◆ WHAT YOU WILL DO:
Quote the data word for word, from the line containing "Describe the element at coordinates (211, 123)" through the end of the data.

◆ ROWS:
════════════════════
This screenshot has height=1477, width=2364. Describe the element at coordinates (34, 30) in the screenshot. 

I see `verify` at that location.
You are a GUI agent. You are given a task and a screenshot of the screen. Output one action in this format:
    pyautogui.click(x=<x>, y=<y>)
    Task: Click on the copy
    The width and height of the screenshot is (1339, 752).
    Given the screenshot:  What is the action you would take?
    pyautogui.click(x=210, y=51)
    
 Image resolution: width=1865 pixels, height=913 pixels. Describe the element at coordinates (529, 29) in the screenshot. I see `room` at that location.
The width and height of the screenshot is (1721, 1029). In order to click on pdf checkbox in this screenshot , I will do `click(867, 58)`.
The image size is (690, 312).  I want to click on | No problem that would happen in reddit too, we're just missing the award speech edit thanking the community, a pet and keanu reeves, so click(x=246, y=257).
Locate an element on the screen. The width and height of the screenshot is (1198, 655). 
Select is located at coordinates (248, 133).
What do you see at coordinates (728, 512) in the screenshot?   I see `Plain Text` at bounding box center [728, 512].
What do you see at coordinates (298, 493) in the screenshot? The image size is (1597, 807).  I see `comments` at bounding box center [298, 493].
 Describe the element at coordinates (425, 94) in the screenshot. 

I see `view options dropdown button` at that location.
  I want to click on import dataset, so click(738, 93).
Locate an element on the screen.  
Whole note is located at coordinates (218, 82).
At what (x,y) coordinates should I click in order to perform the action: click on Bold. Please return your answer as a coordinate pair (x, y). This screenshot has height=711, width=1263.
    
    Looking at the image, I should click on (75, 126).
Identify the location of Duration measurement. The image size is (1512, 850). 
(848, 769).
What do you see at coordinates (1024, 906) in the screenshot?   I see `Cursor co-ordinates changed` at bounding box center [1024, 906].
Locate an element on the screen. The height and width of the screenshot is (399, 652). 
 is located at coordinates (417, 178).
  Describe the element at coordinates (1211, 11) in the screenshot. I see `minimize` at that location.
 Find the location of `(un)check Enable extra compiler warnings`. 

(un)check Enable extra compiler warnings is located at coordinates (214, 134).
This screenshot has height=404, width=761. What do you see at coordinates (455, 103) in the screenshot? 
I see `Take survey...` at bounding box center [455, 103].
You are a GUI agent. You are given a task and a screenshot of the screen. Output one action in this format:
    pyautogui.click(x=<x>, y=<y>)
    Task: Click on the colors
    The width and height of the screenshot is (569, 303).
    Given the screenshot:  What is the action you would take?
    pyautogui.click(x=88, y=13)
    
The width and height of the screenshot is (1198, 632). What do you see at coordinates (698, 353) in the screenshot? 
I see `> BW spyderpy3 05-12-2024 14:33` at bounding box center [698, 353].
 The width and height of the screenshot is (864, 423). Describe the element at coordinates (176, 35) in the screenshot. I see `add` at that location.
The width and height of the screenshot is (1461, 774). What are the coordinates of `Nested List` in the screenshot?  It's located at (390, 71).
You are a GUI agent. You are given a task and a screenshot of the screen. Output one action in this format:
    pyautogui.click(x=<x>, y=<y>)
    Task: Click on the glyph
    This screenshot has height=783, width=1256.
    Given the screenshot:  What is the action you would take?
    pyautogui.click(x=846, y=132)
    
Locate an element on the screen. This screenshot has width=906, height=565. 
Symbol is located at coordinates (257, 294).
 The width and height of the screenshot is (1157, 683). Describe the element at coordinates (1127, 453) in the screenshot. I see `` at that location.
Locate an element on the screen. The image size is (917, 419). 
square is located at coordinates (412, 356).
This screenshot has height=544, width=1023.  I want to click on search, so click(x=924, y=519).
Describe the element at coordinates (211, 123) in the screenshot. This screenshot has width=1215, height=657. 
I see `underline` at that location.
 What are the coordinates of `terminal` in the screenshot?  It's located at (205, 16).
════════════════════
◆ RESPONSE FOR THIS EXERCISE:
Describe the element at coordinates (211, 123) in the screenshot. This screenshot has width=1215, height=657. 
I see `underline` at that location.
 What are the coordinates of `terminal` in the screenshot?  It's located at (205, 16).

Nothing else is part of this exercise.